Tasks >>
a – From the book announcement below, pull out the passage that starts at the words "Dear colleagues" and stops after the words "and social inclusivity.", copying it word for word.
b – Pick up the announcement of the book on visceral cosmopolitanism where its last sentence ends, and keep writing it.

Extract to read >>
*** Block opens ***
Dear colleagues
May I add to the cluster of book-promoting emails and draw your attention to
this one, published at the end of last year.
VISCERAL COSMOPOLITANISM: GENDER, CULTURE AND THE NORMALISATION OF DIFFERENCE
by Mica Nava, Berg (2007)
http://www.bergpublishers.com/Products/9781845202439/tabid/2093/Default.aspx
The book makes a contribution to the study of cosmopolitanism by exploring
everyday English urban cosmopolitanism and foregrounding the gendered,
imaginative and empathetic aspects of positive engagement with cultural and
racial difference. It
traces cosmopolitanism from its marginal status at the beginning of the
twentieth century to its relative normalisation today. Scholars have tended
to ignore the oppositional cultures of antiracism and social inclusivity.
This study redresses this imbalance and offers an account of the uneven
history of vernacular cosmopolitanism.
REVIEWS:
1. Mica Nava's explorations, sustained over many years, of neglected yet
mundane features of relations and attitudes regarding the 'other' in Britain,
is an important contribution to the analyses which challenge the reduction of
the race
question to a simple black and white issue. Her focus on the visceral and the
vernacular in cosmopolitanism is a timely corrective to the abstract
generalisations which today feed a resurgence of the demonisation of the
other as part of geopolitical strategies for the securitisation of society.
*** Block closes ***
Supplied material >>
*** Block opens ***
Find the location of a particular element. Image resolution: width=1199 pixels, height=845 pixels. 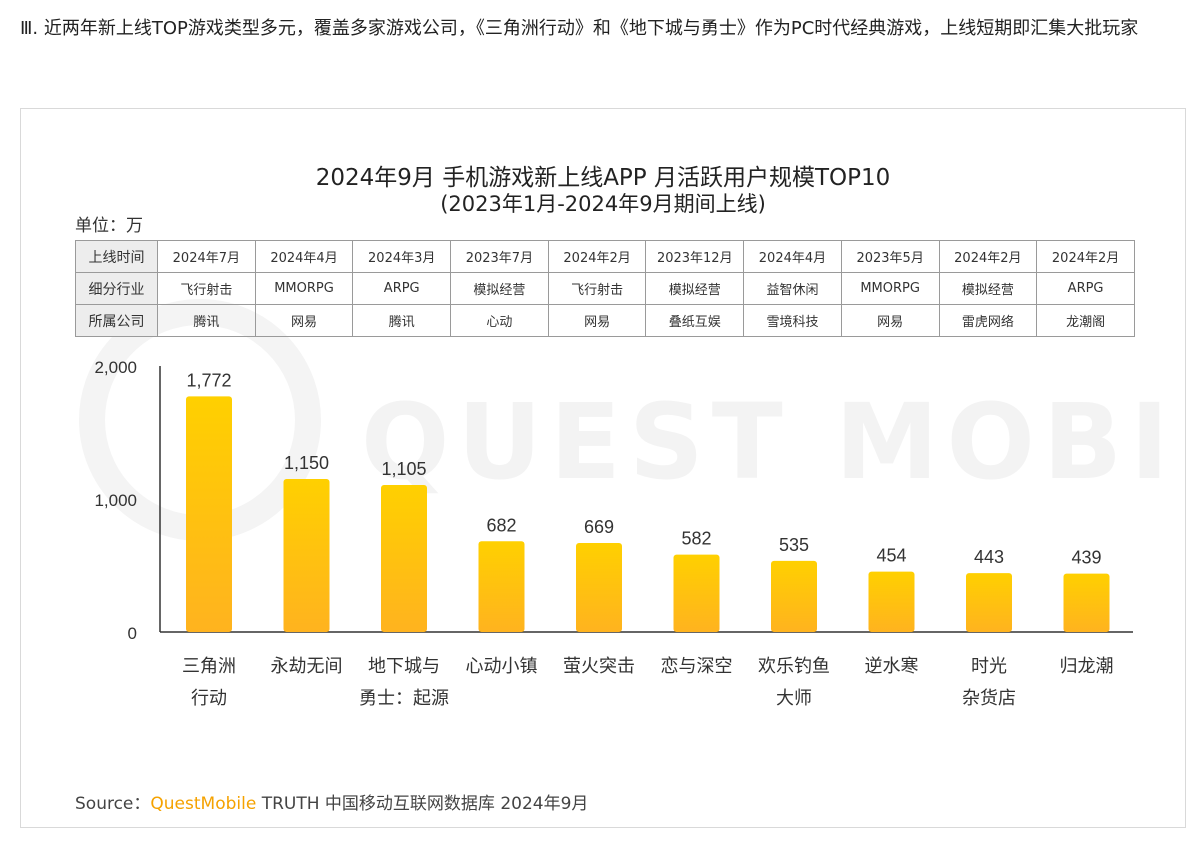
*** Block closes ***
Responses per task >>
a –
Dear colleagues
May I add to the cluster of book-promoting emails and draw your attention to
this one, published at the end of last year.
VISCERAL COSMOPOLITANISM: GENDER, CULTURE AND THE NORMALISATION OF DIFFERENCE
by Mica Nava, Berg (2007)
http://www.bergpublishers.com/Products/9781845202439/tabid/2093/Default.aspx
The book makes a contribution to the study of cosmopolitanism by exploring
everyday English urban cosmopolitanism and foregrounding the gendered,
imaginative and empathetic aspects of positive engagement with cultural and
racial difference. It
traces cosmopolitanism from its marginal status at the beginning of the
twentieth century to its relative normalisation today. Scholars have tended
to ignore the oppositional cultures of antiracism and social inclusivity.

b –
Couze Venn, Nottingham Trent Univerity
2. In this readable and provocative book, Mica Nava traces a persistent
expression of domestic cosmopolitanism in London throughout the twentieth
century. Visceral Cosmopolitanism significantly revises our assumptions about
the 'insular' long weekend of the interwar period and deepens our
understanding of the New Britain of the millennium.
Judith R. Walkowitz, Johns Hopkins University
3. Mica Nava's groundbreaking book expands the theoretical debate about
cosmopolitanism. In a clear narrative which combines historical, cultural and
contemporary political analysis with biography and autobiography, she makes
the case for cosmopolitanism as transforming, rather than negating, everyday
racialised boundaries.
Nira Yuval-Davis, University of East London
CONTENTS:
I. INTRODUCTION
Chapter 1
Cosmopolitanism, Everyday Culture and Structures of Feeling: The Intellectual
Framework of the Book
II. COSMOPOLITANISM AND COMMERCIAL CULTURE 1910s-1920s
Chapter 2
The Allure of Difference: Selfridges, the Russian Ballet and the Tango
Chapter 3
'The Big Shop Controversy': Ideological Communities and the
Chesterton-Selfridge Dispute
III. DIFFERENCE AND DESIRE IN 1930s-1940s
Chapter 4
The Unconscious and Others: Inclusivity, Jews and the Eroticisation of
Difference
Chapter 5
White Women and Black Men: The Negro as Signifier of Modernity in Wartime
Britain
IV. COSMOPOLITANISM IN POSTCOLONIAL BRITAIN
Chapter 6
Thinking Internationally, Thinking Sexually: Race in Postwar Fiction, Film
and Social Science
Chapter 7
Princess Diana and Dodi Al Fayed: Romance, Race and the Reconfiguration of
the Nation
V. CONCLUSION: ACTUALLY EXISTING COSMOPOLITANISM
Chapter 8
A Love Song to our Mongrel Selves: Cosmopolitan Habitus and the Ordinariness
of Difference.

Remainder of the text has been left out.